• Text passage
========================================

The human body and all its complexity arise from just a small collection of cells that divide and morph into different types of tissues. But exactly how this occurs is hard to study because embryos are hidden inside their mothers. Some embryos are donated to science by individuals who have undergone in vitro fertilization, but these embryos are limited in availability and by strict ethical and legal regulations.
Consequently, scientists have turned to laboratory models to study the process: embryo-like models made from both mice and human stem cells, rather than eggs and sperm. Now, reporting in the journal Nature, Magdalena Zernicka-Goetz, Bren Professor of Biology and Biological Engineering at Caltech, and her colleagues have generated a human embryo–like model that mimics aspects of the second week of human development, a time after embryos become implanted in the womb.

========================================

• Material provided
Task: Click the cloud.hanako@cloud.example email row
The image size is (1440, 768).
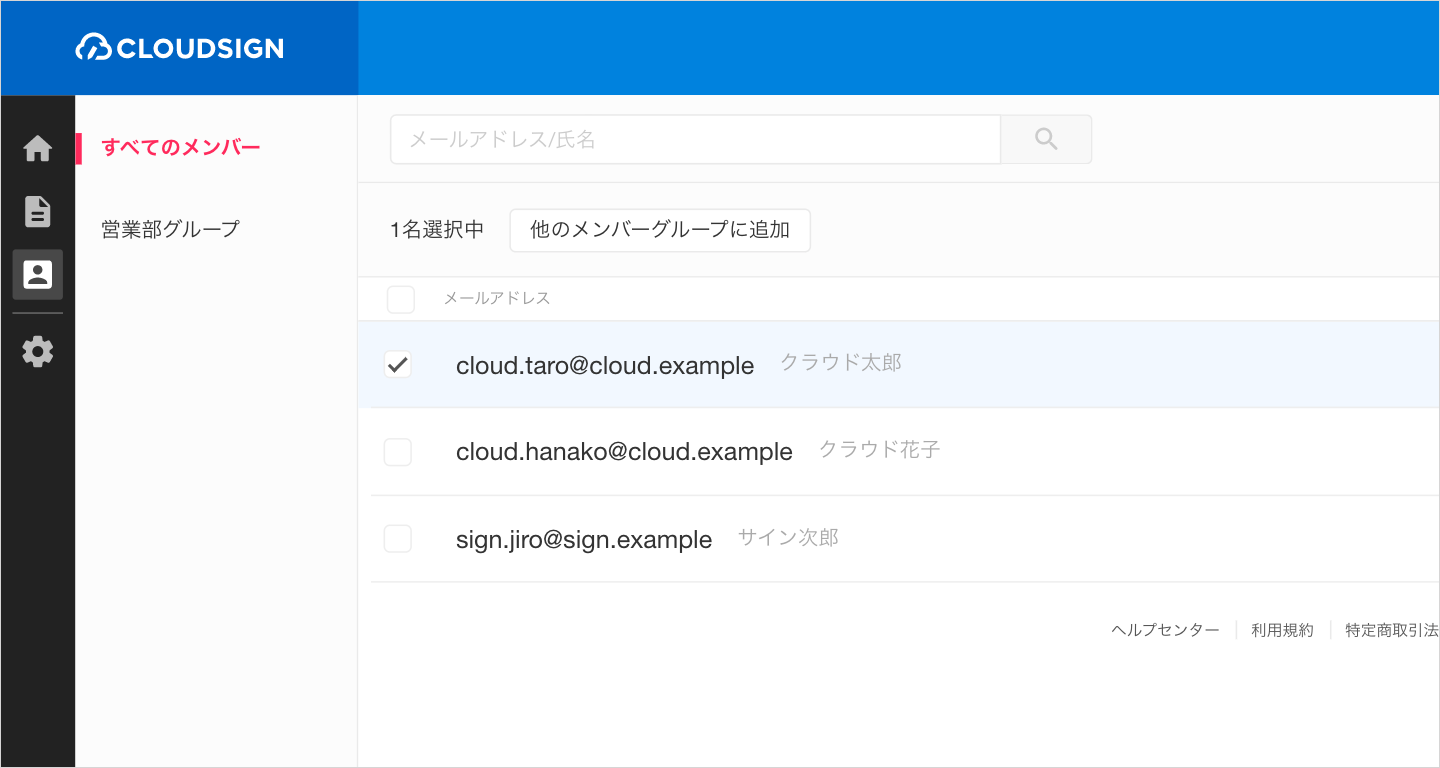Action: (x=624, y=452)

========================================

• Tasks to carry out
1) Reproduce the stretch of the passage on human embryo-like models from "The human body" through "and legal regulations.".
2) Supply the continuation of the passage on human embryo-like models, beginning after its final sentence.
The data bear no relation to the text.

• Answers to this exercise
1)
The human body and all its complexity arise from just a small collection of cells that divide and morph into different types of tissues. But exactly how this occurs is hard to study because embryos are hidden inside their mothers. Some embryos are donated to science by individuals who have undergone in vitro fertilization, but these embryos are limited in availability and by strict ethical and legal regulations.

2)
These models are not living entities that can grow into actual embryos, but they may offer insights into human defects and diseases, how embryos develop, why some pregnancies fail, and may even lead to new ways to develop synthetic organs for transplants.
"Our human embryo–like model, created entirely from pluripotent human stem cells, gives us access to the developing structure at a stage that is normally hidden from us due to the implantation of the tiny embryo into the mother's womb," said Zernicka-Goetz, who is in the process of moving her lab to Caltech from the University of Cambridge's Department of Physiology, Development and Neuroscience, where the work was carried out.
"This exciting development allows us to manipulate genes to understand their developmental roles in a model system. This will let us test the function of specific factors, which is difficult to do in the natural embryo," says Zernicka-Goetz, who is also an affiliated faculty member with Caltech's Tianqiao and Chrissy Chen Institute for Neuroscience.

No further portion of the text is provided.